**What to work on**
Lines from the one containing "833x957 pixels." to the end of the entries below must be reproduced exactly, with both end lines kept and no other line added.

[Source data]
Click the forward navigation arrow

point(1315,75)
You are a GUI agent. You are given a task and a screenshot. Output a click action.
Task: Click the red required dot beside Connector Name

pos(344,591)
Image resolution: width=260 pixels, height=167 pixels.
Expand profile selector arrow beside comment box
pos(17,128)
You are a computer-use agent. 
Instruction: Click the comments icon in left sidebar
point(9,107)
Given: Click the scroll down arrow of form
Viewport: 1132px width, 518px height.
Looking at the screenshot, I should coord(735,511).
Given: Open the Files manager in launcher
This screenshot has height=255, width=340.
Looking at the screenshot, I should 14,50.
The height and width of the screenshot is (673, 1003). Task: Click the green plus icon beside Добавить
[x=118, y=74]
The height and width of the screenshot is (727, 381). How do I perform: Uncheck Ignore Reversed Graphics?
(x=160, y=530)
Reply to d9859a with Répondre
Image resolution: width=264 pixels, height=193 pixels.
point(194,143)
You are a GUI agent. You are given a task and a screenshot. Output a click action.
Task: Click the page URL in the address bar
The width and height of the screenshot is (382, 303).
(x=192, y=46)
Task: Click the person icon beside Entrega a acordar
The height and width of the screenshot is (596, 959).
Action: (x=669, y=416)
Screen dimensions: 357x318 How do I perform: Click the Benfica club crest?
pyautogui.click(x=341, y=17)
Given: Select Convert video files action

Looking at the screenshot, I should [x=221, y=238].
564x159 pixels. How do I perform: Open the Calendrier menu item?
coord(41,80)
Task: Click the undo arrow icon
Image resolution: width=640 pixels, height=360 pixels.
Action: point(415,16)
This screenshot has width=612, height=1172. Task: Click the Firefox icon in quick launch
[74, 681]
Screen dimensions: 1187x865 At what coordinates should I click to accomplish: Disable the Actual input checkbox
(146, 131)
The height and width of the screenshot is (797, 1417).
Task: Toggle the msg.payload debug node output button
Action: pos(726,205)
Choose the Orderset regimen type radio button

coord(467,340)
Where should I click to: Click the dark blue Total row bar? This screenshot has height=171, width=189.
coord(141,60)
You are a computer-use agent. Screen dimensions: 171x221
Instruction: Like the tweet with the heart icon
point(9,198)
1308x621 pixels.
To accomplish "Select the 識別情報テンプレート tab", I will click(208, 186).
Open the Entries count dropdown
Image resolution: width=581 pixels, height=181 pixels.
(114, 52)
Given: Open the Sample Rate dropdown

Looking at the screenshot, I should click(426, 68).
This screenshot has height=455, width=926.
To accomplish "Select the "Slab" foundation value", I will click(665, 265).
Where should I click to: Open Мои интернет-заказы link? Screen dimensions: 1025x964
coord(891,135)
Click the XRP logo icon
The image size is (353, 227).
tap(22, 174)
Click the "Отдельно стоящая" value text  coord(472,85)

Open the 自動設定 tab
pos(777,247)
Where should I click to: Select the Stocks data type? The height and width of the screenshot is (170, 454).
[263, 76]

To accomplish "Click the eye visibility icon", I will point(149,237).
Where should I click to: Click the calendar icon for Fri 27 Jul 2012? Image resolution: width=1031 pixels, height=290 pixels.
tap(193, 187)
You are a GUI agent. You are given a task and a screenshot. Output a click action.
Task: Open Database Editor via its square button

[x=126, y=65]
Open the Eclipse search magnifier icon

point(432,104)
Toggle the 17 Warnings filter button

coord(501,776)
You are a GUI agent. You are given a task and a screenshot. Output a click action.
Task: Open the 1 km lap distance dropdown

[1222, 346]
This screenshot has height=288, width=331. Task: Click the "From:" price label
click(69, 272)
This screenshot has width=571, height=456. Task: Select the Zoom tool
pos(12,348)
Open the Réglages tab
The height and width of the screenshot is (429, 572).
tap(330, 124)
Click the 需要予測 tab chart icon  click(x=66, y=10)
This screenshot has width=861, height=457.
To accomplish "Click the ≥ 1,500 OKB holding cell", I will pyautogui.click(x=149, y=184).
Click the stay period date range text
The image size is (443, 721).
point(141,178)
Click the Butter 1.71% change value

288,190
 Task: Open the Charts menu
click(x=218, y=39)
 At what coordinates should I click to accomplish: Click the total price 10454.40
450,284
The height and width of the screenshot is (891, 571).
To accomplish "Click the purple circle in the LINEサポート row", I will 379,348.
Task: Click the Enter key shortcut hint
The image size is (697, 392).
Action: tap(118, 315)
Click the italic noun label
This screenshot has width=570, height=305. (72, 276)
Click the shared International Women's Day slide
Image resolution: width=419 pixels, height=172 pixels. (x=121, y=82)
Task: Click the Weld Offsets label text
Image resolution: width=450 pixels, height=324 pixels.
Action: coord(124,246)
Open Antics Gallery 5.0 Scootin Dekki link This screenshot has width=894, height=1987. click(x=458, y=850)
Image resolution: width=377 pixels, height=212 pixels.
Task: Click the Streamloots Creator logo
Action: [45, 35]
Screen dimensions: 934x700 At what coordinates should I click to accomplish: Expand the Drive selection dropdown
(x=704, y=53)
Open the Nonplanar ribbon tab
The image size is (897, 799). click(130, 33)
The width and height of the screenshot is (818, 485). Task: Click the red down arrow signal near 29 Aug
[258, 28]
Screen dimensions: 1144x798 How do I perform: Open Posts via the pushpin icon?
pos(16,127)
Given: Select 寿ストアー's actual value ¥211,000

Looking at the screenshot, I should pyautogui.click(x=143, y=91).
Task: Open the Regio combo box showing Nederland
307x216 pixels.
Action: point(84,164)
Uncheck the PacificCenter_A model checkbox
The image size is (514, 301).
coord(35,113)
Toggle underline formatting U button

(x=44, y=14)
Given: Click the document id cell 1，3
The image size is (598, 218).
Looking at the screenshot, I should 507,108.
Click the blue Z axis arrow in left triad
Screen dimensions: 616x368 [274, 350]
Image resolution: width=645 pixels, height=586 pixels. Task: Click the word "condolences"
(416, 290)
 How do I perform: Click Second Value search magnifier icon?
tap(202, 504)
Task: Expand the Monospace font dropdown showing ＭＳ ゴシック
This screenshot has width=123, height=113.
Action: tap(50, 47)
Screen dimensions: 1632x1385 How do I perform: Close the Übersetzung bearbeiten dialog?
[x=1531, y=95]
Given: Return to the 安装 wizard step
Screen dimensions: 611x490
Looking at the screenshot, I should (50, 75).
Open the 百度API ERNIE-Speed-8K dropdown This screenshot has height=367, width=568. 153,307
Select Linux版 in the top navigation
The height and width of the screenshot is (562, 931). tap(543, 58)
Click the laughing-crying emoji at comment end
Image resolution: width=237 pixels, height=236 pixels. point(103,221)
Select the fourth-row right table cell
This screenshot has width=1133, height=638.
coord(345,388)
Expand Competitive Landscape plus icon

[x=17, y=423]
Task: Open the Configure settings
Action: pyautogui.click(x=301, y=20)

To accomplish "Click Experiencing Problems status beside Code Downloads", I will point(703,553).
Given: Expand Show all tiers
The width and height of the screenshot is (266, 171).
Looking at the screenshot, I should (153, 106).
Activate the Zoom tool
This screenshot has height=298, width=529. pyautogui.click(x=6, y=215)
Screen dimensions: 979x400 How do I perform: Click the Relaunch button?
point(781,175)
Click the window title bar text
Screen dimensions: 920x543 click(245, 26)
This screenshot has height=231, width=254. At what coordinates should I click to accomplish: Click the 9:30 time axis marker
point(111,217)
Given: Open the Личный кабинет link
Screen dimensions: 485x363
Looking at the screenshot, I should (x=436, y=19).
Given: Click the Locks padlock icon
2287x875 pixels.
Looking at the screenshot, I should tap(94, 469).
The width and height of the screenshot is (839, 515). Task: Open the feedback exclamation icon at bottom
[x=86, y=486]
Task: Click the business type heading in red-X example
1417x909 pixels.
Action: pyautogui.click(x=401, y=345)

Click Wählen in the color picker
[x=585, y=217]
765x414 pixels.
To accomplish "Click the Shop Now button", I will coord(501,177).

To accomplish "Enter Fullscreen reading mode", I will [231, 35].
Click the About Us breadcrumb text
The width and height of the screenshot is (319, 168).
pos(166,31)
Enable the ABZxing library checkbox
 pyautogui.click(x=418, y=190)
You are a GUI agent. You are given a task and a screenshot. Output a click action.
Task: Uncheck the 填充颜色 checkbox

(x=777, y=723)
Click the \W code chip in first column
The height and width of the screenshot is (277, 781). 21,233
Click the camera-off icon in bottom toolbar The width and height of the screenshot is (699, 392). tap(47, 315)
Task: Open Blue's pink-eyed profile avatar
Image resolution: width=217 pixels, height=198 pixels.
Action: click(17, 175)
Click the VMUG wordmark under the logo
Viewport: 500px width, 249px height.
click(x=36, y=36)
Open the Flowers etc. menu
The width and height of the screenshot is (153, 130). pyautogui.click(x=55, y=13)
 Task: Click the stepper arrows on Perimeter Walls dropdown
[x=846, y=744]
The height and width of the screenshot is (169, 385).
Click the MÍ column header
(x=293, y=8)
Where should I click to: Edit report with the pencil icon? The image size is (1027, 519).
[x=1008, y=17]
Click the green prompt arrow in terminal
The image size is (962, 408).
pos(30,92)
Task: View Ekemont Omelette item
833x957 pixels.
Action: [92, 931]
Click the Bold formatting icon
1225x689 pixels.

**Task solution**
833x957 pixels.
Action: [92, 931]
Click the Bold formatting icon
1225x689 pixels.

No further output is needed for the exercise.